━━━━━ Stored rows

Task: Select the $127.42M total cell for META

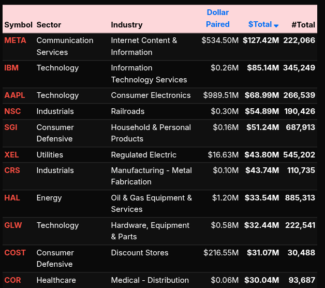Action: pyautogui.click(x=261, y=40)
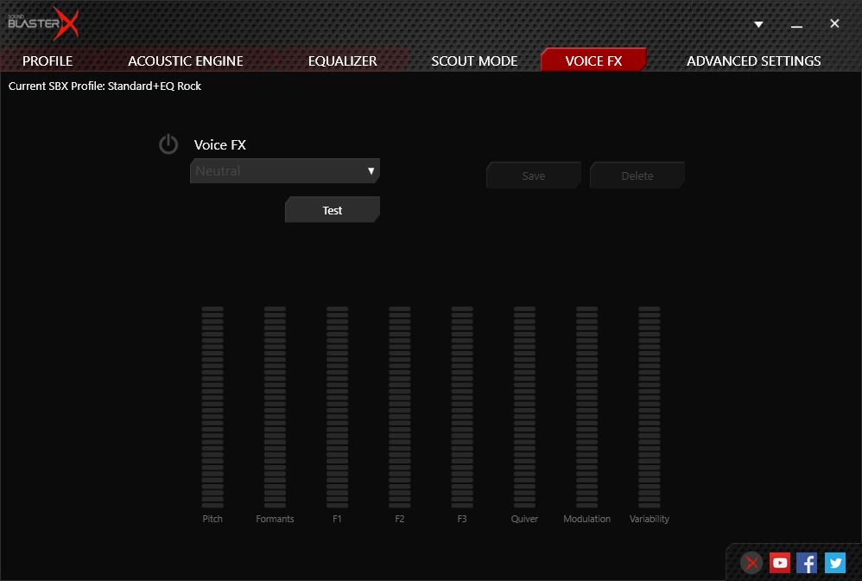This screenshot has width=862, height=581.
Task: Go to the Equalizer tab
Action: pyautogui.click(x=343, y=61)
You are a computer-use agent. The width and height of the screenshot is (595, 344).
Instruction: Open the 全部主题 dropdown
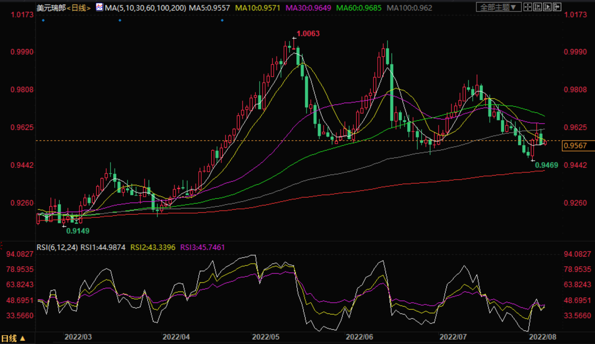tap(498, 7)
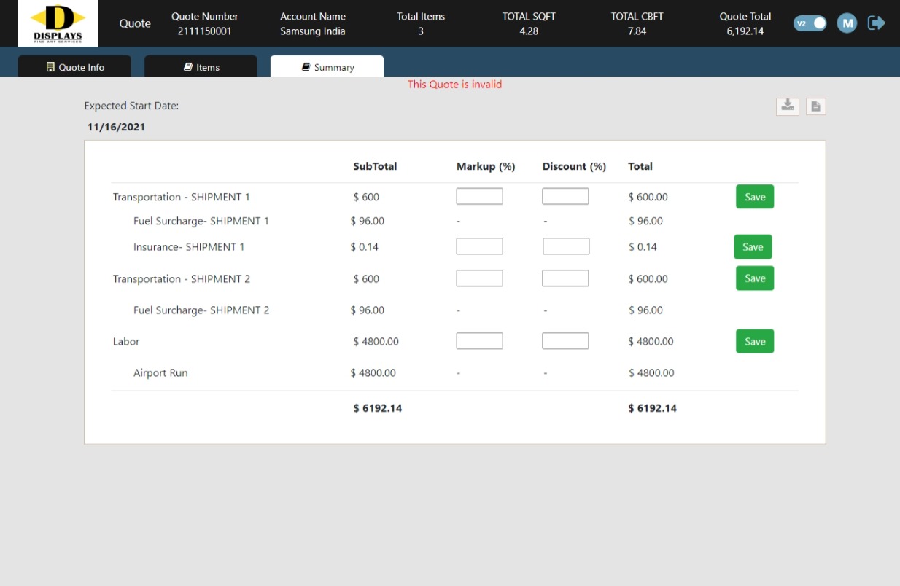Click Markup field for Labor row
This screenshot has width=900, height=586.
pyautogui.click(x=479, y=341)
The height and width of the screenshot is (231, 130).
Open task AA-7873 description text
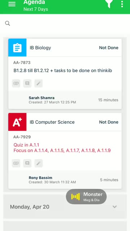[x=63, y=71]
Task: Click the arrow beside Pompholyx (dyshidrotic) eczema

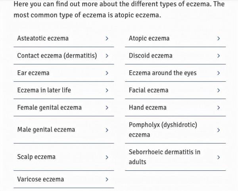Action: click(219, 130)
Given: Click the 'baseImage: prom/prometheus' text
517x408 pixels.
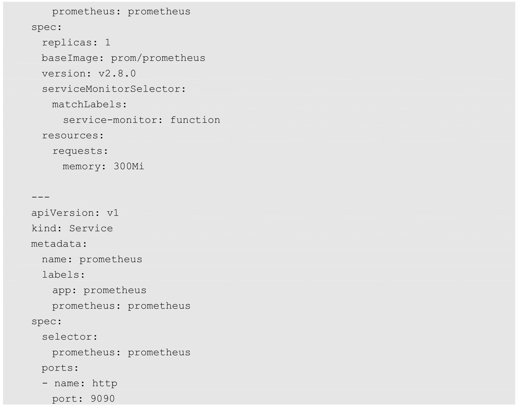Looking at the screenshot, I should [123, 58].
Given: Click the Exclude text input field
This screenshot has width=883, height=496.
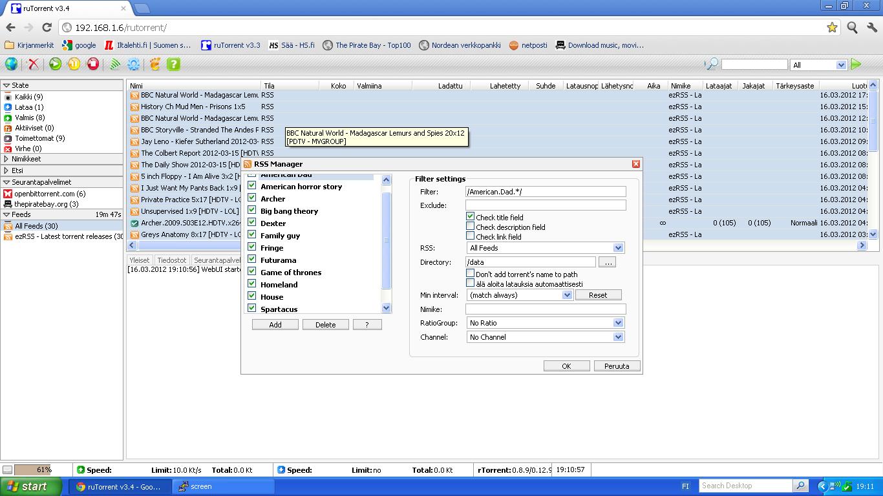Looking at the screenshot, I should [546, 205].
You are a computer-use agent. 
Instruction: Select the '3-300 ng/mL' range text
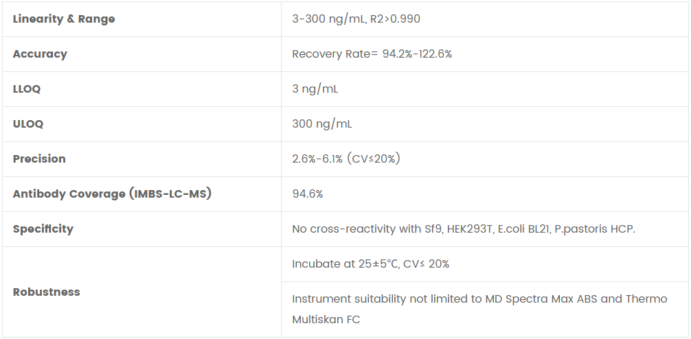pos(327,19)
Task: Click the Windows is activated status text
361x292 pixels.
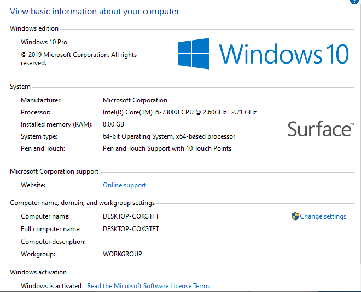Action: tap(51, 286)
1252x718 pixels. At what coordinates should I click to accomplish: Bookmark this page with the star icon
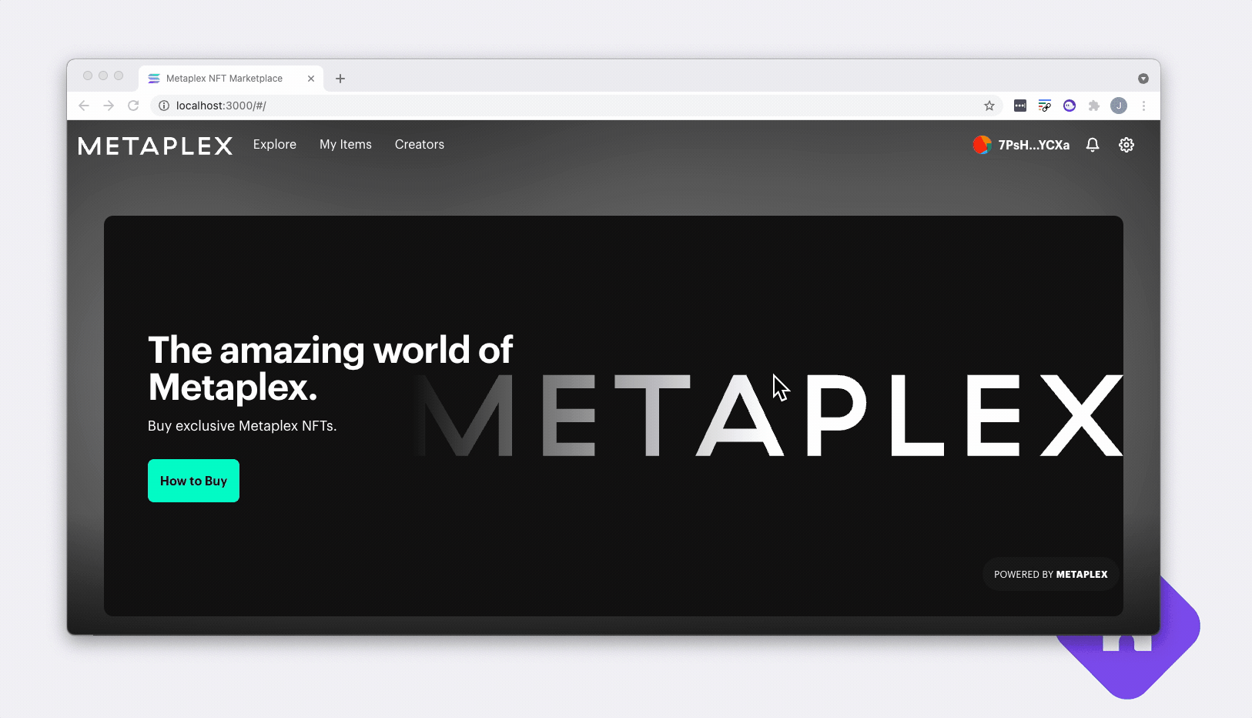point(989,106)
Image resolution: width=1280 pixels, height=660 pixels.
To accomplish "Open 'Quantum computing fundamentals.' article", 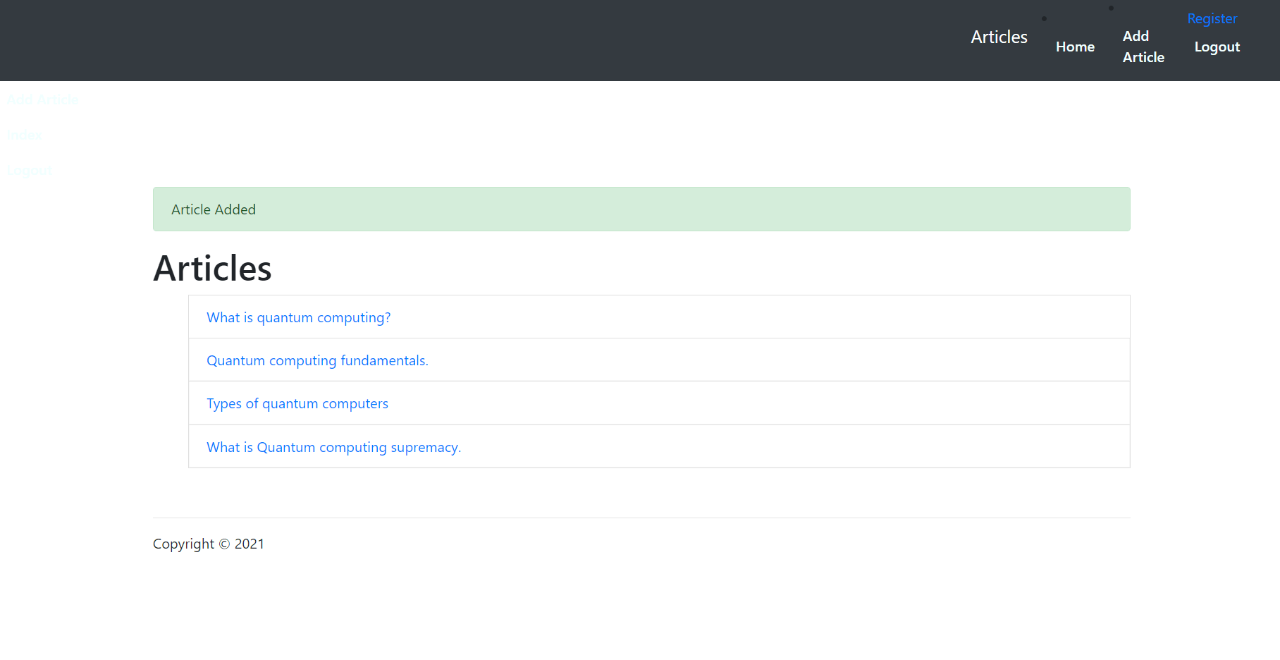I will tap(317, 361).
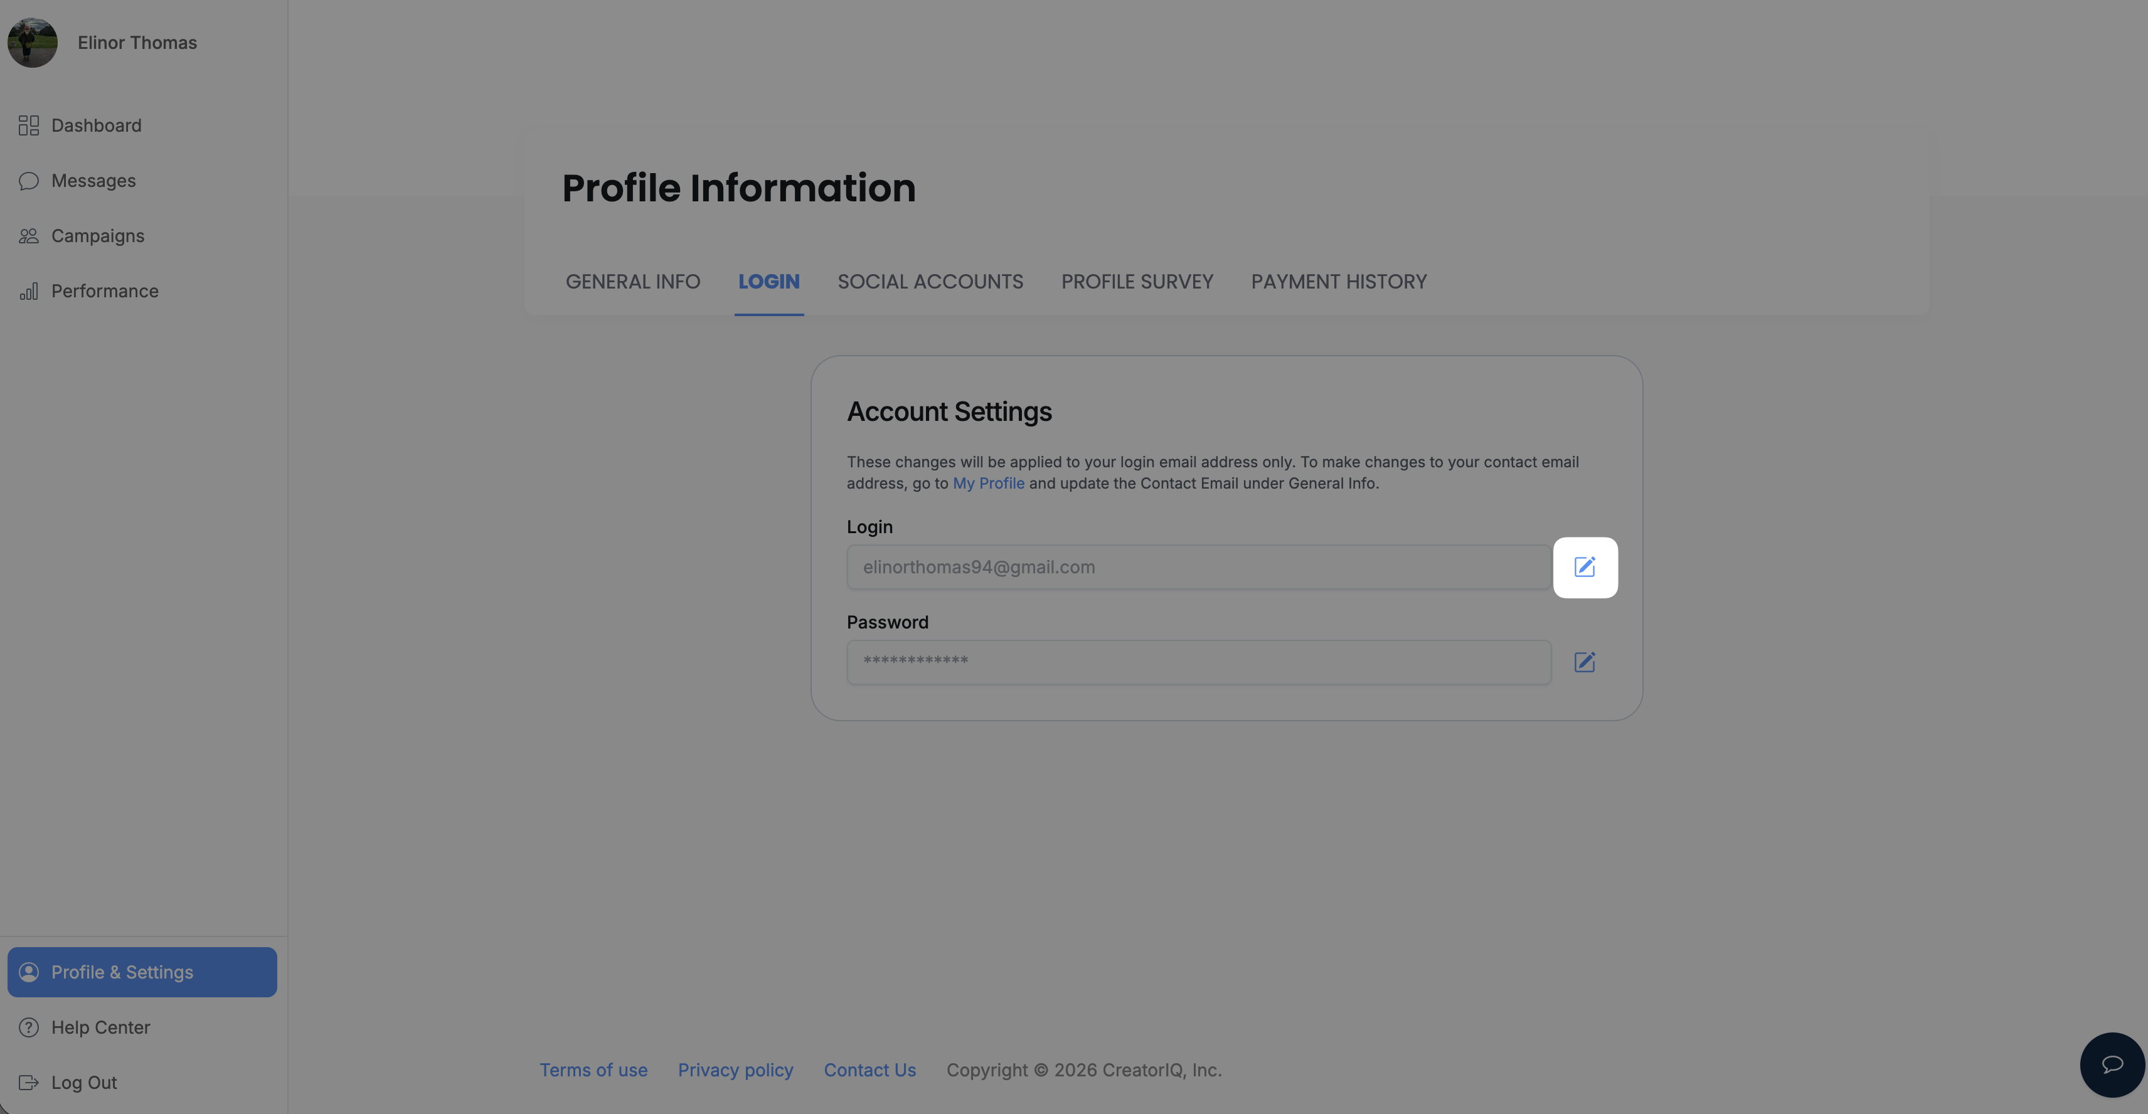Click the edit icon next to Login email
Image resolution: width=2148 pixels, height=1114 pixels.
1584,567

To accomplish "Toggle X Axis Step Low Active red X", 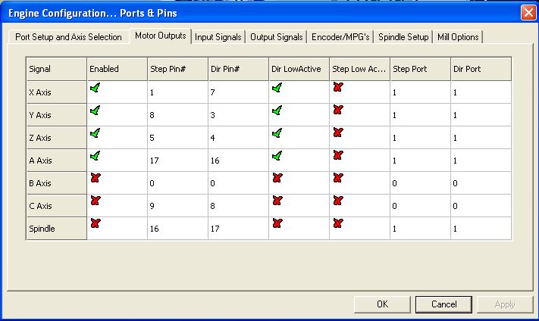I will point(337,88).
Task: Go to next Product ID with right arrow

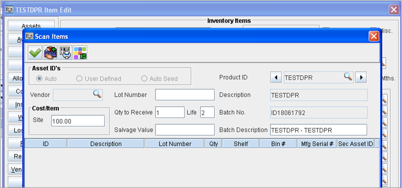Action: (361, 77)
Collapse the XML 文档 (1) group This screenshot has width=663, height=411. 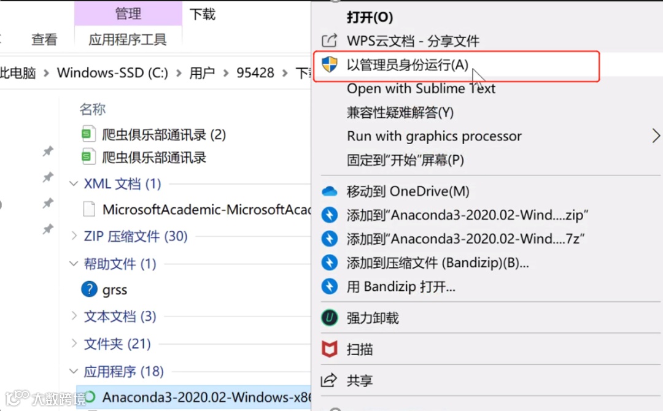click(74, 184)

━━━━━━━━━━

_Exercise description_:
Output the lines from the one containing "You are a computer-use agent. The" through the one containing "pos(327,19)", inclusive, as a JSON list of strings with one string per line and blank lines omitted. Leave the pictures out of the answer.

_Solution below_:
[
  "You are a computer-use agent. The width and height of the screenshot is (595, 344).",
  "Instruction: Open the 全部主题 dropdown",
  "tap(498, 7)",
  "Click Markup field for Labor row",
  "This screenshot has width=900, height=586.",
  "pyautogui.click(x=479, y=341)",
  "The height and width of the screenshot is (231, 130).",
  "Open task AA-7873 description text",
  "[x=63, y=71]",
  "Task: Click the arrow beside Pompholyx (dyshidrotic) eczema",
  "Action: click(219, 130)",
  "Given: Click the 'baseImage: prom/prometheus' text",
  "517x408 pixels.",
  "Looking at the screenshot, I should [123, 58].",
  "Given: Click the Exclude text input field",
  "This screenshot has width=883, height=496.",
  "Looking at the screenshot, I should [546, 205].",
  "You are a computer-use agent. ",
  "Instruction: Select the '3-300 ng/mL' range text",
  "pos(327,19)"
]